You are absolutely right, and the difference points to a critical semiotic issue (see link below John Sowa, “Signs and Reality”). But it wasn’t intentional and I don’t think it affects the argument.
There is a subtle but perhaps important difference between the text that you quote from the Chapter “On Semantics” and your commentary on it.
The former says:
“A UML model consists of three major categories of model elements [classifiers, events, and behaviors], each of which may be used to make statements about different kinds of individual things within the system being modeled.”
This implies that “classifiers, events, and behaviors” are components of a language which can be used to make descriptions of individuals, but *are not themselves the individuals*.
The latter says:
“UML is meant to describe individual objects, events, or behaviors” and later: “These individuals (objects, events, or behaviors) can be specified with regard to their structure and relationships”
This implies that that “objects, events, and behaviors” *are themselves the individuals* with which we should be concerned.
Is this difference intentional?
1. At some point, and 20 years is already UML maturity, clear core semantics are to be expected, all the more because logicians did the homework a century ago.
2. I agree with your point about models and code being two different things, but MBSE is reduced to code generation only because UML lacks the semantics to deal with upstream (aka analysis) models.
3. I’ve had the same experience, which make me regret that more formal benefits can’t be achieved.
Some lessons can only be learned in the rearview mirror. IMO, the lessons that the UML community could (should) learn are:
1. Getting a clear semantics is a long term win. (And, BTW, the logicians typically got there first.)

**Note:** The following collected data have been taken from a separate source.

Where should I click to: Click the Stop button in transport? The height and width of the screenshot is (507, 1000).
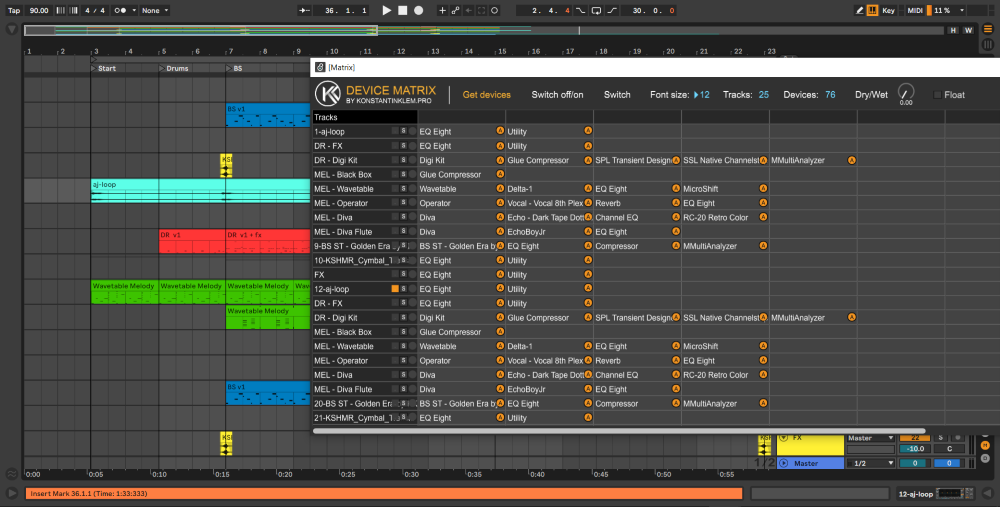[x=402, y=10]
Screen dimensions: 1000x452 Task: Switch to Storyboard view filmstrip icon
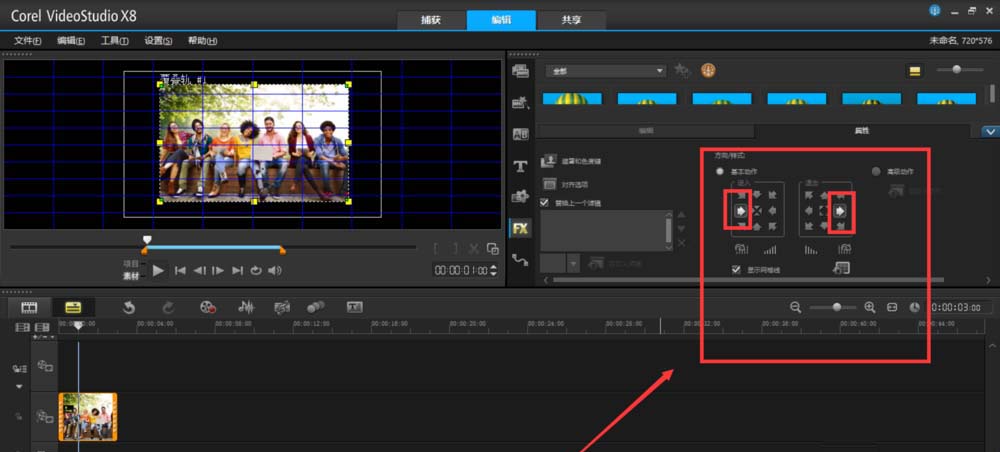click(29, 307)
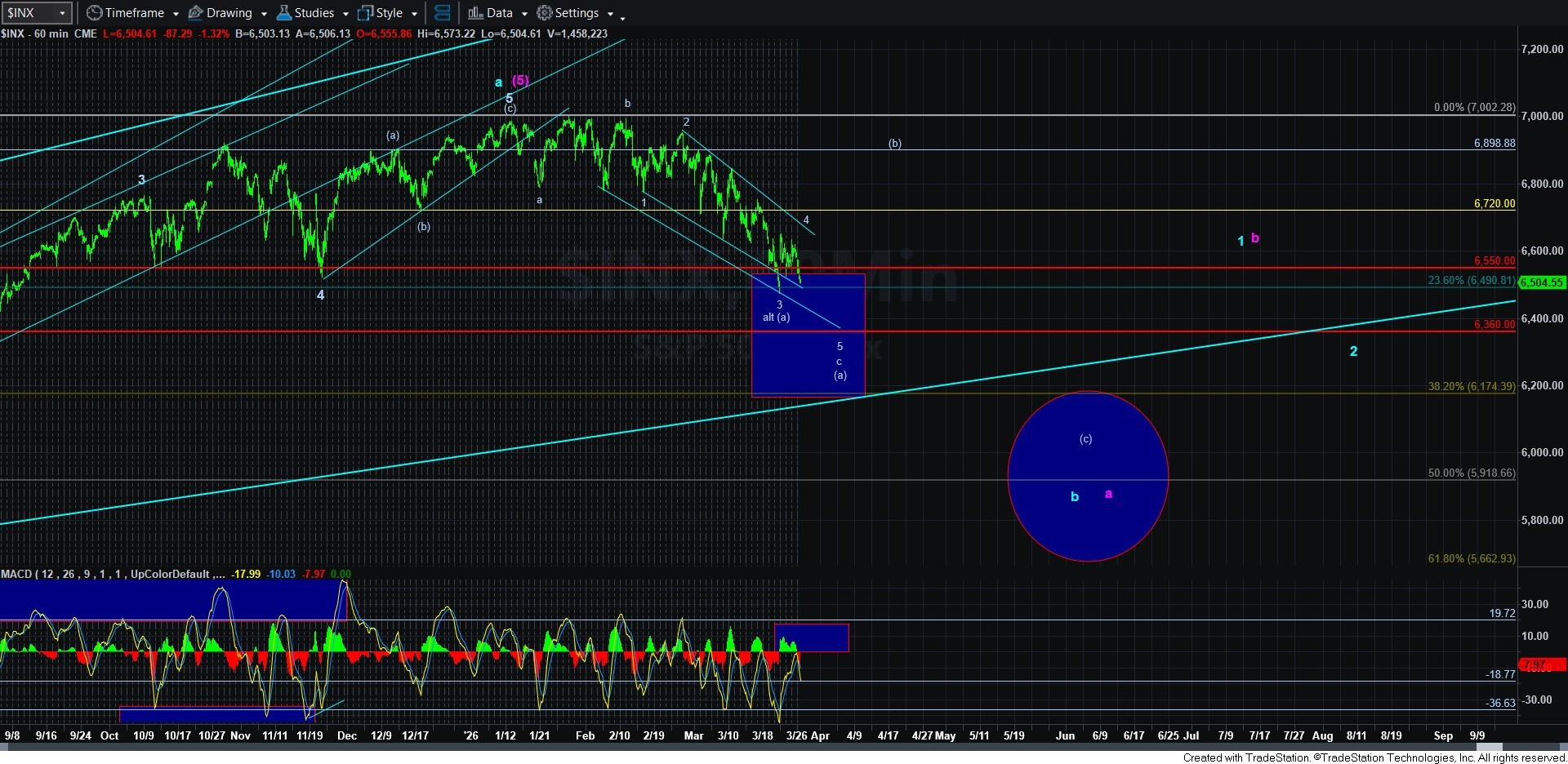Click the Data bar chart icon
Image resolution: width=1568 pixels, height=764 pixels.
click(x=475, y=13)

2. UML was hijacked by the Model Driven programming community. This is definitely one of those rearview things: the idea that a UML diagram is a kind of visual representation of a Java program is (again, IMO) a distraction.
3. Personally, I get the most value from UML informally. It helps me to organize myself in a way that is both more rigorous than English and is easier as a focal point of conversations in the engineering team.

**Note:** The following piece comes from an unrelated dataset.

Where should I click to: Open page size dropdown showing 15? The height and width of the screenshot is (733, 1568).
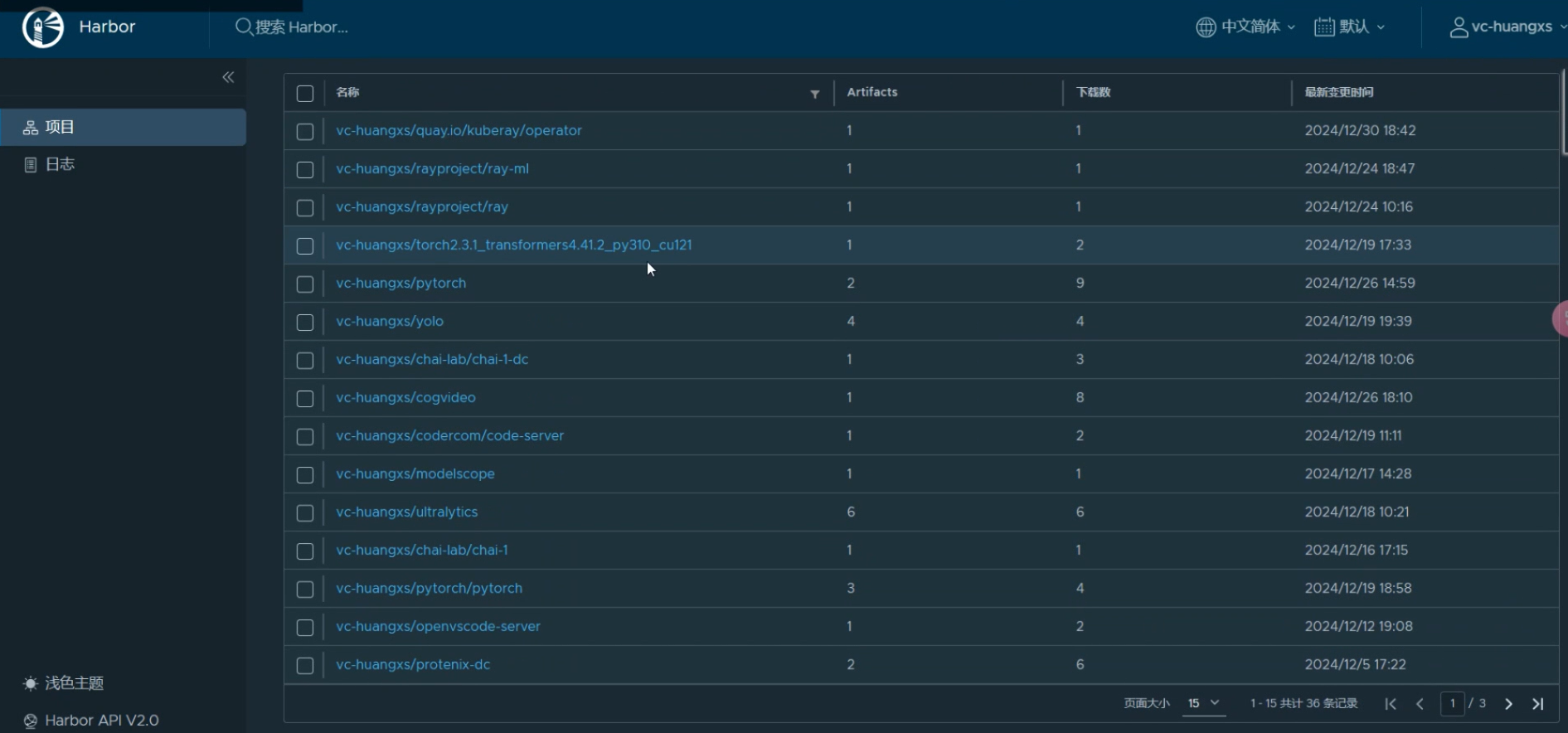[1203, 703]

IMHO any idea which cannot be distilled and expressed into a single descriptive sentence cannot be presented in a convincing semantic.
Following from, the observation, “no modeling language, especially one supposed to be unified, can do without some convincing semantics about what it is supposed to describe.*”; *I submit, any idea or system which cannot be distilled and expressed into a single descriptive sentence cannot be presented in a convincing semantic.
My experience dictates such simplicity requisite for clarity and in the best semantic of the English language.